Unexpected date behavior in Windows 95

Daniel Weber <>
Wed, 16 Dec 1998 18:21:46 -0500
I came across the following interesting behavior in Windows 95: if you use
the "Date/Time Properties" dialog box to change the month or day of month,
the system clock is actually set to that date, without the user hitting "OK"
or "Apply."

The risk is that the user is changing system properties without really being
aware of it--if the user hasn't pressed "Apply" he or she will figure that
the change hasn't occurred yet.  Although pressing "Cancel" will restore the
date, any applications that check the system clock in the meantime will read
the altered system time.

As a simple example, consider a mail reader that checks for new mail every
five minutes by comparing system times.  If it checks mail during an
interval when the clock is set forward a day and then reset, the mail reader
will not check mail again for 24 hours.

I don't know how many applications expect and rely on the system time
to be monotonically increasing.

I've been told that other Windows dialogs, besides the date/time, also
prematurely change system settings in similar ways, but I'm not sure what
implications other settings may have.

I tested this on an NT machine and on a Windows 98 machine that was said to
have the recent Y2K patch installed, and noticed the same behavior.

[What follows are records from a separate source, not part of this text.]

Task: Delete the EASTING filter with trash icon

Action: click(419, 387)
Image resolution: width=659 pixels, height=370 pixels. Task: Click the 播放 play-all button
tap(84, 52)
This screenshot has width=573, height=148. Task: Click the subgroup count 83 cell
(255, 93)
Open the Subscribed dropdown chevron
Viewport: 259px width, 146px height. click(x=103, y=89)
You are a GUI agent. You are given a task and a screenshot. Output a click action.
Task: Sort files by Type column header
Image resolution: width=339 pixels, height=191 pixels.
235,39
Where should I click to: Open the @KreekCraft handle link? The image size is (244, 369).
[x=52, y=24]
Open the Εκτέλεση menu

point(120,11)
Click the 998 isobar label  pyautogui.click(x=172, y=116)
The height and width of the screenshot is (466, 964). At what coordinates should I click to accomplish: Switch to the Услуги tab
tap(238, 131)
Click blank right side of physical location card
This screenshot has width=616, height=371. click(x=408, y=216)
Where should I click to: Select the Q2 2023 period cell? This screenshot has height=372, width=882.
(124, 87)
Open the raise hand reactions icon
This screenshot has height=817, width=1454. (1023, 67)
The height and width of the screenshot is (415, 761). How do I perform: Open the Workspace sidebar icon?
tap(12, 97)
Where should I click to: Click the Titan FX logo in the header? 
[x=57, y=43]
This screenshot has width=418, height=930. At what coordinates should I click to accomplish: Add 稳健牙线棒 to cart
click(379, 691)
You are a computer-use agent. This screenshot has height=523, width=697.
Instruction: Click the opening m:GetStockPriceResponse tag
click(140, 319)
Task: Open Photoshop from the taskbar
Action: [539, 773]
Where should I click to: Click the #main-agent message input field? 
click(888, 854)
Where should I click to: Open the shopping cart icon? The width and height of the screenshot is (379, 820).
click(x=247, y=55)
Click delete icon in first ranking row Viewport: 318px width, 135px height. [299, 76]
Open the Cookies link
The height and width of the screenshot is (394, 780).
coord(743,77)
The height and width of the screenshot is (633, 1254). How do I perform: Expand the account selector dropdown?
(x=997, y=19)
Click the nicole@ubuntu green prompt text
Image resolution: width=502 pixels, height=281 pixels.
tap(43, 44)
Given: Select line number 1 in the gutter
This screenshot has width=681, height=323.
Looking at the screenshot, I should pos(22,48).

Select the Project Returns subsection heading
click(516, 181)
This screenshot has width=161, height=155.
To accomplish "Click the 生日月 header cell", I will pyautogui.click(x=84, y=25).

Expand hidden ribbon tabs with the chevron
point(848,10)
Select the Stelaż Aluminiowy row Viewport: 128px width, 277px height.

Dan Weber, Sandstorm Enterprises, Inc.

Microsoft Trojan Horse

"Frank Markus" <>
Thu, 10 Dec 1998 21:33:24 -0500
I am running Win98 with a Microsoft module that automatically notifies me of
"critical updates" and takes me to a Microsoft Updates web site.  The first
item on the list of updates was one that was intended to make Win98 Y2K
compliant.  This module was roughly 1.5MB.  Further down the list was a beta
IE virtual machine (presumably designed to comply with the Sun Java
decision.)  This file was roughly 4MB; I decided to pass on it.  Having
specified what I wanted to download -- and install (it is both or nothing)
-- I noticed that the download was going slowly.  And then I discovered the
reason: the file that I was downloading was over 5MB ... and included the
Virtual Machine Beta that I had not checked!  I cancelled the download and
went back to check whether I had made and error.  I had not.  I repeated the
exercise with the same result.

My conclusion is that in an effort to show 'good faith' compliance with the
Sun Java court order, Microsoft is installing the revised Java engine on the
computers of users who have decided against using it.  The cheese that they
are using to bait their trap is the promise of Y2K compliance.

Does anyone who is using Win 98 and the IE 5.0 beta know how to get only the
Y2K update?

Quark XPress, hates Unix scripts!

Ben Sherman <>
Wed, 9 Dec 1998 21:28:10 -0500 (EST)
Recently, we at 2600 Magazine published an article with a few Unix scripts
in it.

A neat feature of XPress is that it allows you to put XPress specific
formatting using plain ascii text, i.e. <i> for italics, <b> for bold and
so on.  So what do you do if you need to you the > or < symbols (in a
script for instance)?  Easy, XPress just looks for 2 > or < in a row.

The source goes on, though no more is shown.